= Nonecological speciation =

Speciation not driven by divergent natural selection

Distinguishing between ecological and non-ecological speciation involves the identification of specific species traits. Environmental interactions, for example, could consist of adaptations specific to foraging or a unique environment, whereas compatibility in reproduction involves mate-recognition morphology, communication systems, or other behaviors. Ecological speciation necessitates changes in both, whereas non-ecological speciation only changes compatibility in reproduction.

When speciation is not driven by (or strongly correlated with) divergent natural selection, it can be said to be nonecological, to distinguish it from the typical definition of ecological speciation: "It is useful to consider ecological speciation as its own form of species formation because it focuses on an explicit mechanism of speciation: namely divergent natural selection. There are numerous ways other than via divergent natural selection in which populations might become genetically differentiated and reproductively isolated." Many instances of non-ecological speciation are likely allopatric, especially when the organisms in question are poor dispersers (e.g., land snails, salamanders); however, sympatric non-ecological speciation may also be possible, especially when accompanied by an "instant" (at least in evolutionary time) loss of reproductive compatibility, as when polyploidization happens. Other potential mechanisms for non-ecological speciation include mutation-order speciation and changes in chirality in gastropods.
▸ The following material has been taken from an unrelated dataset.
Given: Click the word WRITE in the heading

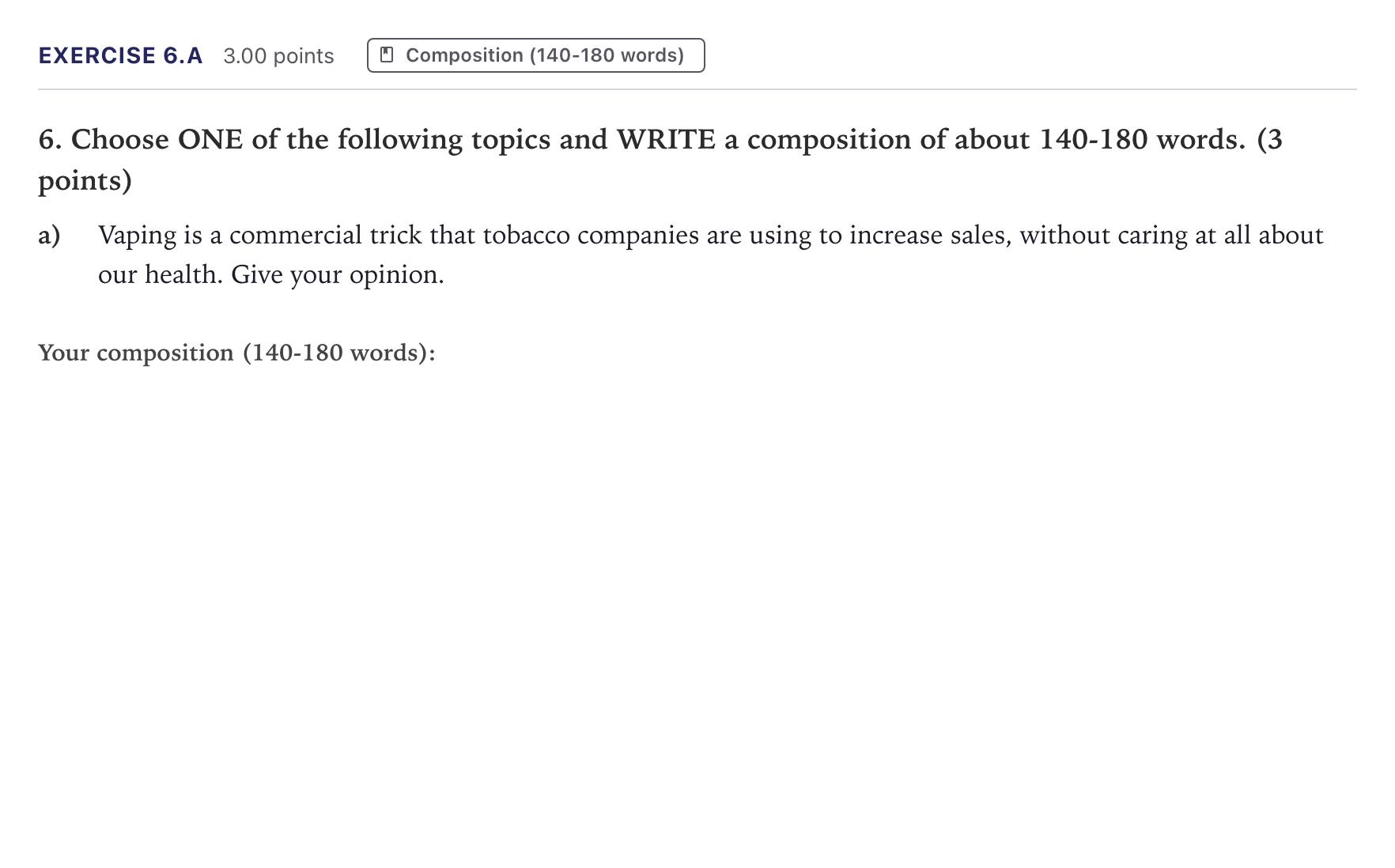Looking at the screenshot, I should tap(666, 140).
Non-ecological speciation might not be accompanied by strong morphological differentiation, so it might give rise to cryptic species; however, some species are difficult for humans to differentiate that are strongly differentiated concerning their resource use and so are likely a result of ecological speciation (e.g., host shifts in parasites or phytophagous insects). When species recognition/sexual selection plays a strong role in maintaining species boundaries, the species generated by non-ecological speciation might be straightforward for humans to differentiate, as in some odonates.